## START EXCERPT

Git archive generation meets Hyrum's law

Posted Feb 2, 2023 19:31 UTC (Thu) by kilobyte (subscriber, #108024)
In reply to: Git archive generation meets Hyrum's law by epa
Parent article: Git archive generation meets Hyrum's law

For example, the gzip behaviour precludes any parallelization. Computers hardly get any faster single-threaded, there are MASSIVE improvements in core counts, vectorization, etc. Thus even if we stick with the ancient gzip format, we should go with pigz instead. But even that would break the holy github [tar]balls.

Git archive generation meets Hyrum's law

Posted Feb 6, 2023 7:54 UTC (Mon) by epa (subscriber, #39769) [Link] (2 responses)

I think that's fine. Tarballs and reproducible build artefacts can use the slower, reproducible compression. It will still be more than fast enough on modern hardware, and in any case the time to compress the tarball is dwarfed by the time to create it. And it decompresses just as quickly. For cases when getting the exact same bytes doesn't matter, you can use a different implementation of gzip, or more likely you'd use a different compression scheme like zstd.

Git archive generation meets Hyrum's law

Posted Feb 6, 2023 10:35 UTC (Mon) by farnz (subscriber, #17727) [Link] (1 responses)

## END EXCERPT
## START DATA SEGMENT

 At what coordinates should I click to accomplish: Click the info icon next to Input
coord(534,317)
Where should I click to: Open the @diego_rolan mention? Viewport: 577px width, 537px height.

## END DATA SEGMENT

Continue the forum thread on Git archive generation and Hyrum's law from the point where it stops.

Or we could go one better; while making the compressor deterministic is hard, making the uncompressed form deterministic is not (when uncompressed, it's "just" a case of ensuring that everything is done in deterministic order). We then checksum the uncompressed form, and ship a compressed artefact without checksums.

Note in this context that HTTP supports "Content-Transfer" encodings: so we can compress for transfer, while still transferring and checksumming uncompressed data. And you can save the compressed form, so that you don't waste disk space - or even recompress to a higher compression if suitable.

Git archive generation meets Hyrum's law

Posted Mar 25, 2023 12:47 UTC (Sat) by sammythesnake (guest, #17693) [Link]

If the archive contains, say, a100TB file of zeros, then you'd end up filling your hard drive before any opportunity to checksum it that way. If the archive is compressed before downloading, there's at least the option of doing something along the lines of zcat blah.tgz | sha...